* [Passage provided]:
-- Start --

In a step P58, the cooling water temperature THW is read in the
form of the water temperature signal S6. In the next step P59, the
correction coefficient KTC is read on the basis of this cooling
water temperature THW from a map which shows, as will be seen from
FIG. 14, the relationship between the cooling water temperature THW
and the warm-up acceleration correction coefficient KTC. The
process then proceeds to a step P60 in which a computation of
FTC.phi..times.(KTC+1.0) is made to determine the warm-up
acceleration correction coefficient FTC.
The correction coefficient FTC.phi. obtained through the steps P51
to P55 is shown in FIG. 15 together with the intake pressure PM and
the changing amount DPM of the same. As will be seen from this
Figure, a predetermined value .DELTA.FTC.phi. is added to the
correction coefficient FTC.phi. at each time the changing amount
DPM at every time points t10-t14 exceeds the reference value REF 1.
At the same time, in the time interval between the successive time
points the attenuation value .gamma. is subtracted from the
correction factor FTC.phi. at a predetermined period.
(5) Computation of Lean Correction Coefficient FLEAN
In a step P71, a judgement is made as to whether or not the cooling
water temperature THW is high enough to complete the warm-up of the
engine, i.e. whether or not is is raised to 80.degree. C., for
example. If the answer is affirmative, the process proceeds to a
step P72 in which a judgement is made as to whether the throttle
valve 9 is fully closed, by using the idle signal S2 derived from
the idle switch 4. If the throttle valve 9 is fully closed, a
computation is made in the step P73 to determine the mean value NAV
of the engine speed Ne within a predetermined period of time. Then,
in a step P74, the mean value NAV is compared with a reference
value A. If the mean value NAV is greater than the reference value
A, the lean correction coefficient FLEAN stored in the
predetermined area of the RAM 61C is set to be 0.92 in a step P75,
thereby to permit the execution of the lean control. To the
contrary, if the mean value NAV is smaller than the reference value
A, the lean correction coefficient FLEAN is set to be 1.0, thereby
to permit the execution of the feedback control. In case that the
cooling water temperature THW is below 80.degree. C. or the
throttle valve 9 is not fully closed, negative answer is made in
the step P71 or P72, so that the correction coefficient FLEAN is
set to be 1.0. In such a case, therefore, the lean control is not
executed but the feedback control becomes possible.
The corrected injection time duration .tau. is determined in the
step 17 shown in FIG. 5 using various correction coefficients which
are determined in the manner explained hereinbefore. Then, the
process jumps to the step P4 in the flow chart shown in FIG. 3 in
which a voltage correction computing process is conducted to
determine the final injection time duration F.tau..

-- End --

* [Data excerpt]:

-- Start --

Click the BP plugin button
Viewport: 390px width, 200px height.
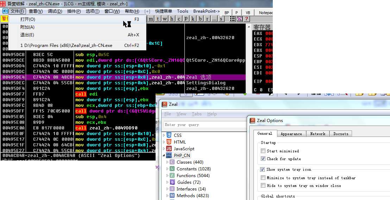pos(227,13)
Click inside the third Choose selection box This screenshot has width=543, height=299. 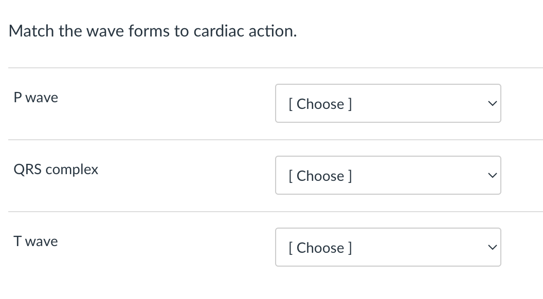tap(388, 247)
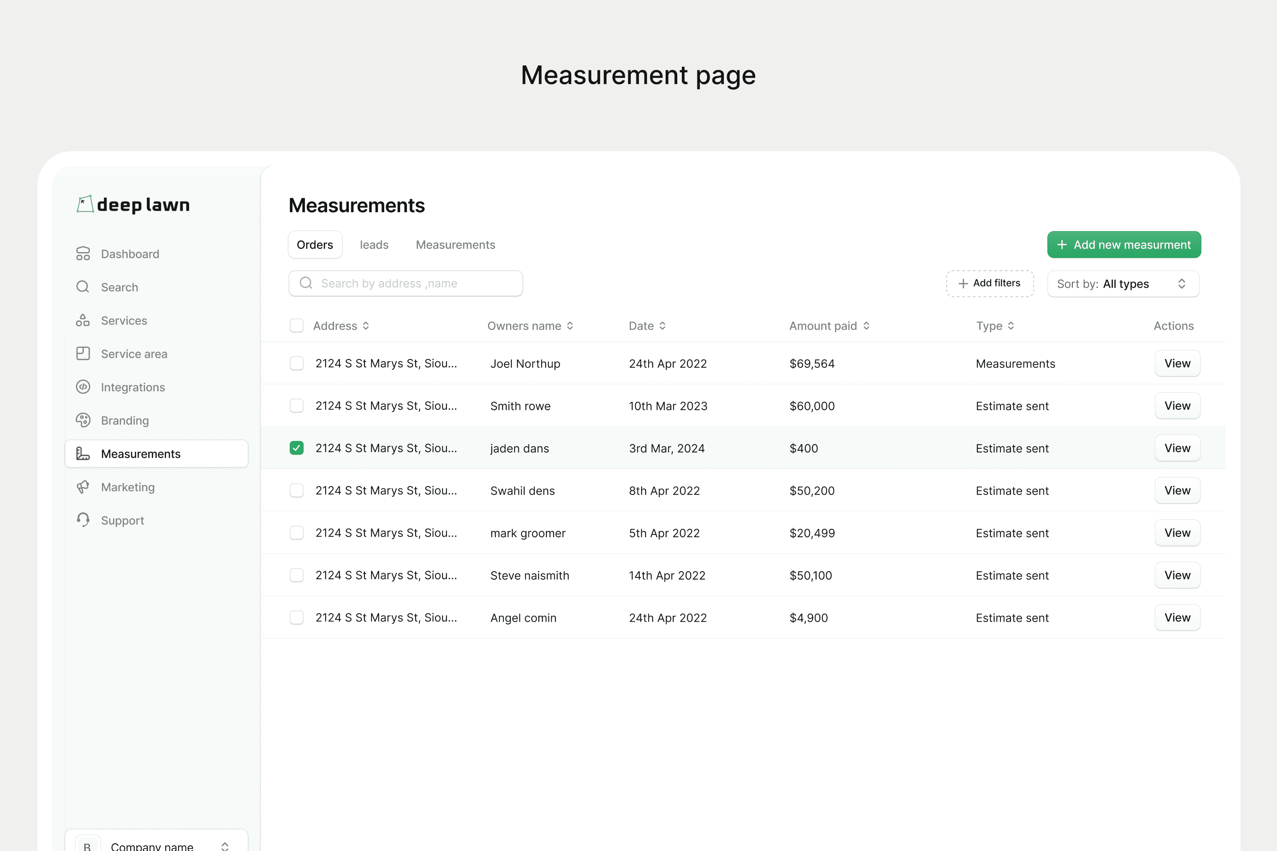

-- End --

* [Aim of the exercise]:
Could you pick up the passage on engine fuel-injection correction and continue it from its final sentence?

* [Right answer]:
The voltage correction computing process in the step P4 of the flow
chart shown in FIG. 3 is executed by a voltage correction computing
routine shown in FIG. 17. In a step P81, the battery voltage BV is
read in terms of a battery voltage signal S14. In the next step
P82, using the thus read battery voltage BV, a voltage correction
coefficient .tau.V is determined on a map which shows, as will be
seen from FIG. 18, the relationship between the battery voltage BV
and the voltage correction coefficient .tau.V. In a step P83,
computation of (.tau.+.tau.V) is conducted to determine the final
injection time duration F.tau.. The process then returns to the
step P5 shown in FIG. 3. If the present instant coincides with the
injection timing, an injection signal S12 corresponding to the
final injection time duration F.tau. is delivered from the control
circuit 61 to the injector 7, thereby to drive the latter.
The intake air temperature correction coefficient FTHA, which is
determined in the step P16 shown in FIG. 5, is intended for the
compensation for the variance of the density of the intake air
attributable to the change in the air temperature.
As will be understood from the foregoing description, in the
described embodiment of the invention, the basic fuel injection
time duration TP is multiplied by the lean correction coefficient
FLEAN=0.92 to maintain the air-fuel ratio at the leaner side of the
stoichiometric level, only when the mean value NAV of the engine
speed within a predetermined period is higher than a predetermined
reference value while the engine is idling after the warming up of
the same. Thus, even when the engine is idling after the warming
up, the lean correction coefficient FLEAN is set at 1.0 at any time
the mean value NAV of the engine speed falls below the reference
value, thereby to permit a feedback control for maintaining the
air-fuel ratio around the stoichiometric level.
According to the invention, therefore, it is possible to avoid the
troubles such as unstable engine operation or the engine stall even
if the lean control is conducted during the idling after the
warming up of the engine. In the described embodiment, the learning
control amount TAG for the learning control of the air-fuel ratio
is computed when all of the following conditions are met: namely,
the throttle valve 9 is fully closed; the engine is under the
feedback control; the engine speed Ne is below a predetermined
speed; and the intake pressure PM is higher than a predetermined
pressure, and the basic fuel injection time duration is corrected
in accordance with at least the learning control amount TAG over
the whole region of the engine operation. Also in the described
embodiment of the invention, even if the lean control is executed
in the idling of the engine after the warming up, the lean control
is not effected but the feedback control is conducted instead,
provided that the mean value NAV of the engine speed is below a
reference value. It is, therefore, possible to increase the chance
of the learning of the above-mentioned learning correction amount
TAG and, hence, to conduct the control of the air-fuel ratio
delicately and precisely.
An explanation will be made hereinunder as to another example of
the process for computing the lean correction coefficient FLEAN.
With specific reference to FIG. 19, in this example, the lean
control is carried out in all operational conditions of the
engine.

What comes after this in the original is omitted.